7. Which item best identifies a professional boundary violation?
A. Providing a patient with educational materials.
B. Accepting a small, inexpensive gift that the patient insists will be given.
C. Exchanging personal contact information with a patient for social connection
after discharge.
D. Discussing a patient’s progress with the healthcare team during rounds.
Answer: C
Rationale: Exchanging personal contact information for social reasons
crosses professional boundaries. Accepting modest gifts may be appropriate
in some settings if policy allows; education and team discussions are
professional acts.
8. The nurse manager wants to measure staff adherence to hand hygiene
policy. Which quality improvement approach is most appropriate?
A. Implement random audits, give feedback, and use Plan-Do-Study-Act cycles.
B. Suspend staff who fail once.
C. Post the policy without monitoring.
D. Change the policy monthly.
Answer: A
Rationale: QI uses measurement (audits), feedback, and iterative improvement
cycles like PDSA. Suspension for a single failure is punitive and not QI-focused.
, 9.: Which statements accurately describe delegation? (Select all that apply)
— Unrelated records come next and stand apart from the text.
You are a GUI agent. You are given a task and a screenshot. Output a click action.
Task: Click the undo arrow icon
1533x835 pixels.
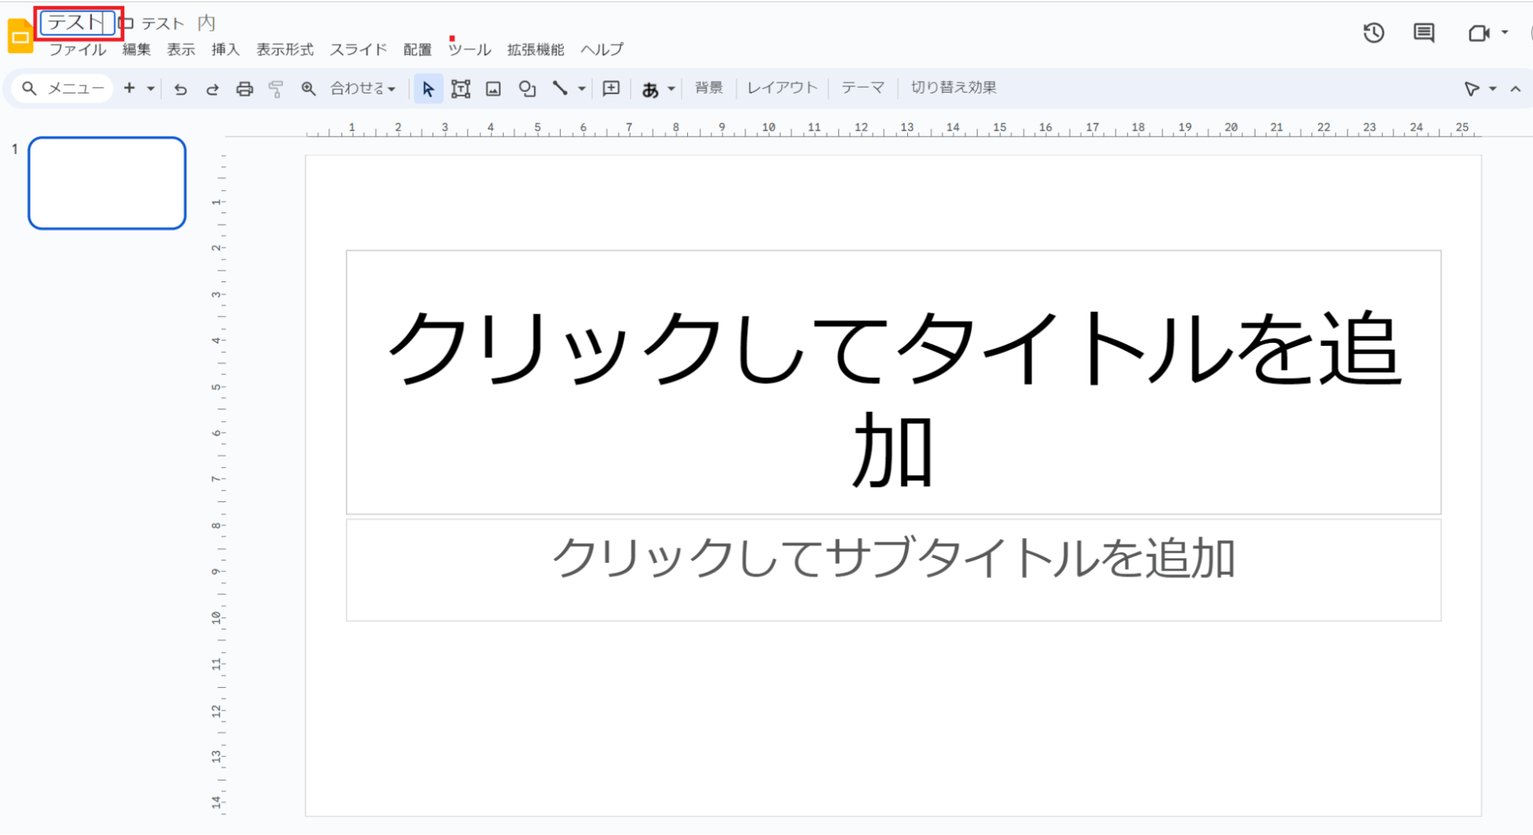pos(180,89)
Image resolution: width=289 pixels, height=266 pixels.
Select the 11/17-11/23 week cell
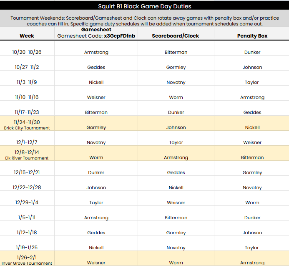click(x=27, y=112)
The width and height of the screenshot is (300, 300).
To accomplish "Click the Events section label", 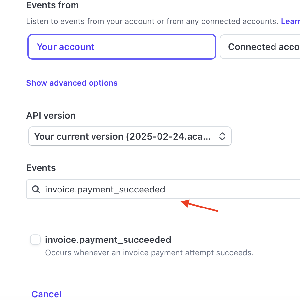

A. Delegation eliminates the delegator’s responsibility for the task.
B. Delegation is transferring authority while retaining accountability.
C. Delegation decisions should consider patient condition and staff competency.
D. Delegation is appropriate for tasks requiring nursing judgment.
Answer: B, C
Rationale: Delegation transfers authority but the delegating nurse remains
accountable. It requires consideration of patient condition and staff
competency. Tasks needing nursing judgment usually cannot be delegated.
10. A nurse accepts a research grant to study pressure ulcer prevention.
Which step is required before beginning the study?
A. Publish the protocol immediately.
B. Obtain Institutional Review Board (IRB) approval.
C. Begin recruitment of staff participants.
D. Share patient identifiers with the research team without consent.
Answer: B
Rationale: Research involving human subjects requires IRB approval to
ensure ethical protections. Publishing and recruitment occur after approval;
sharing identifiers without consent violates privacy.
11.: A medication order reads: Morphine 0.05 mg/kg IV PRN for severe pain.
The patient weighs 176 lb. How many milligrams should be given per dose?
(Round to two decimal places.)
Working: Convert lb to kg: 176 ÷ 2.2 = 80 kg. Dose = 0.05 mg/kg × 80 kg = 4
mg.
Answer: 4.00 mg
Rationale: Correct conversion and multiplication yield 4 mg.
12. Which action best demonstrates cultural competence?
A. Expecting all patients to follow the same dietary plan.
B. Asking about cultural preferences and incorporating them into the plan when
safe.
C. Avoiding discussion of cultural beliefs to prevent offense.